08/31/2026
Résidences pour aînés : un juge tranche sur les « services obligatoires »
Par Marie-Eve Shaffer
Copié de l’infolettre de Protégez-vous
27 août 2026
Un homme vivant dans une résidence privée pour aînés (RPA) refusait de payer pour des services dont il n’avait pas besoin. Après des démarches infructueuses, il vient d’obtenir gain de cause devant la Cour du Québec.
Le juge Daniel Lévesque a conclu, dans son jugement rendu le 10 août dernier, que Marc Pettigrew, un résident du Manoir Sainte-Julie – Les Résidences Soleil, peut décider de retenir ou non les services personnels offerts par l’établissement. S’il les refuse, il a le droit de les obtenir auprès d’un prestataire externe. Autrement dit, l’aîné n’avait pas l’obligation de retenir les services d’entretien ménager et de lavage de literie fournis par sa RPA et présentés comme étant « obligatoires » dans le bail ; ceux-ci coûtaient de 118 à 135 $ par mois depuis son arrivée dans la résidence, en 2022.
« En indiquant dans son formulaire maison que les services de ménage et de literie sont “obligatoires dans le loyer” et “que le locataire ne peut enlever ces services”, le locateur limite le droit du locataire d’obtenir ces services de la personne de son choix », écrit le magistrat dans son jugement.
Mention illégale dans le bail
Une telle mention dans le bail contrevient à l’article 1900 du Code civil du Québec, qui prévoit que « la clause limitant le droit du locataire d’acheter des biens ou d’obtenir des services de personnes de son choix » est « sans effet ». Qui plus est, le Règlement sur la certification des résidences privées pour aînés mentionne depuis 2022 que « le choix [des] services doit être laissé à l’entière discrétion de la personne ou, le cas échéant, de son représentant ».
Le juge a, entre autres, condamné Résidences Soleil Manoir Sainte-Julie à verser 5 060 $ au résident, soit le montant qu’il a payé pour l’entretien ménager et le lavage de literie depuis son arrivée dans la résidence.
Le bail dans une RPA
Dans une RPA, le coût du loyer comprend deux volets :
- Prix de la location et les frais associés, par exemple : chauffage ;
climatisation ; services de télécommunication.
- Frais pour les services personnels retenus par l’aîné, par exemple :
repas ; entretien ménager et/ou service de buanderie ;
assistance personnelle (aide pour manger, s’habiller, se laver, etc.) ;
soins infirmiers ; accompagnement aux visites médicales et autres sorties.
Le jugement qui vient d’être rendu réitère que seuls les services personnels retenus par l’aîné peuvent être facturés.
Plusieurs démarches sans résultats
Marc Pettigrew avait fait part de sa demande à la direction de sa résidence, car il jugeait être en mesure de faire le ménage de son logement et de laver sa literie.
La RPA avait quand même décidé de lui faire payer les services dont il n’avait pas besoin.
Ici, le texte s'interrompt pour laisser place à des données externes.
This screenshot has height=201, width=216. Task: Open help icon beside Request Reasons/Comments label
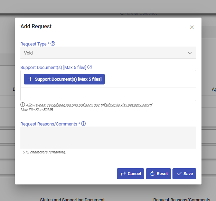tap(83, 124)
Le résident s’est ensuite adressé au Tribunal administratif du logement (TAL), qui lui a indiqué ne pas détenir les compétences pour trancher et qui a rejeté sa demande.
Quant au commissaire régional aux plaintes et à la qualité des services et au Protecteur du citoyen, ils disposent d’un pouvoir de recommandation et non de coercition. Le Protecteur du citoyen peut quand même aviser les autorités gouvernementales si une situation l’exige, selon le juge Lévesque.
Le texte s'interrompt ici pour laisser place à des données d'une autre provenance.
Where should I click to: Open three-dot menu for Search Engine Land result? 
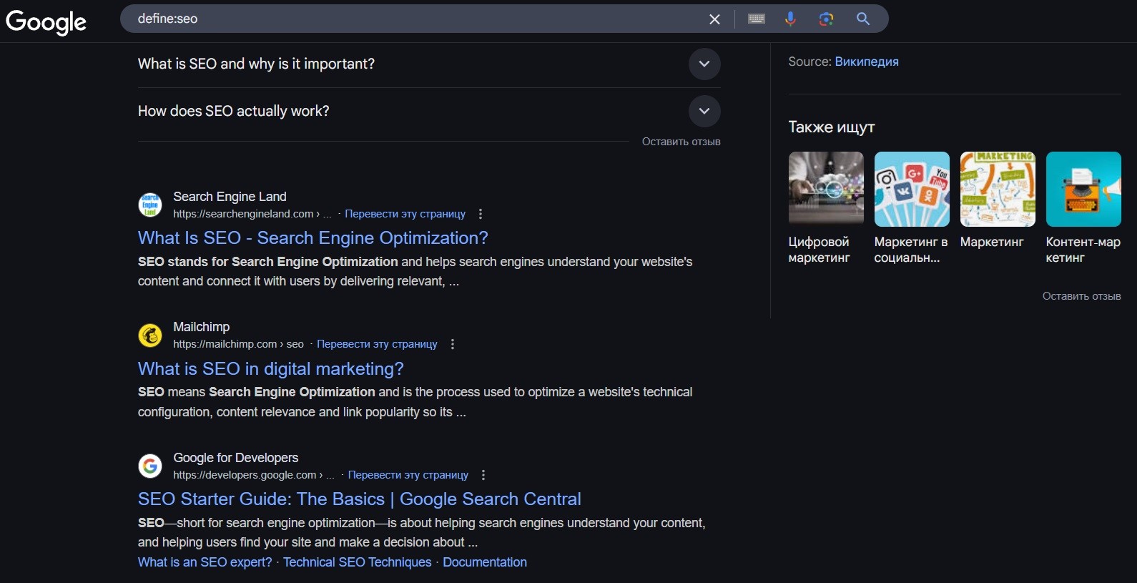coord(481,214)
Payer pour des services non nécessaires
Au cours de l’enquête sur les RPA, réalisée par Protégez-Vous à l’automne 2025, plusieurs résidents s’étaient plaints de devoir payer des repas ou même des services de ménage, alors qu’ils n’en avaient pas besoin. Certains avaient d’ailleurs témoigné de leur stress financier en raison des coûts élevés.
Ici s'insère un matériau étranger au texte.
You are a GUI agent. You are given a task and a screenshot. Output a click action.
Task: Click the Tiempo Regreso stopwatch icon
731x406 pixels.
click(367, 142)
Le Regroupement québécois des résidences pour aînés (RQRA) indiquait qu’une telle pratique était légale, mais l’Association des comités de résidents officielle du Québec (ACROQ) n’était pas de cet avis.
Santé Québec avait, pour sa part, indiqué à Protégez-Vous que « chaque RPA est libre de déterminer l’offre de service de base obligatoirement incluse au bail ». La société d’État avait précisé que l’établissement doit néanmoins signaler les services inclus à l’aîné et sa famille, et ce avant la signature du bail.
Il reste à voir si la décision du juge Daniel Lévesque sera portée en appel.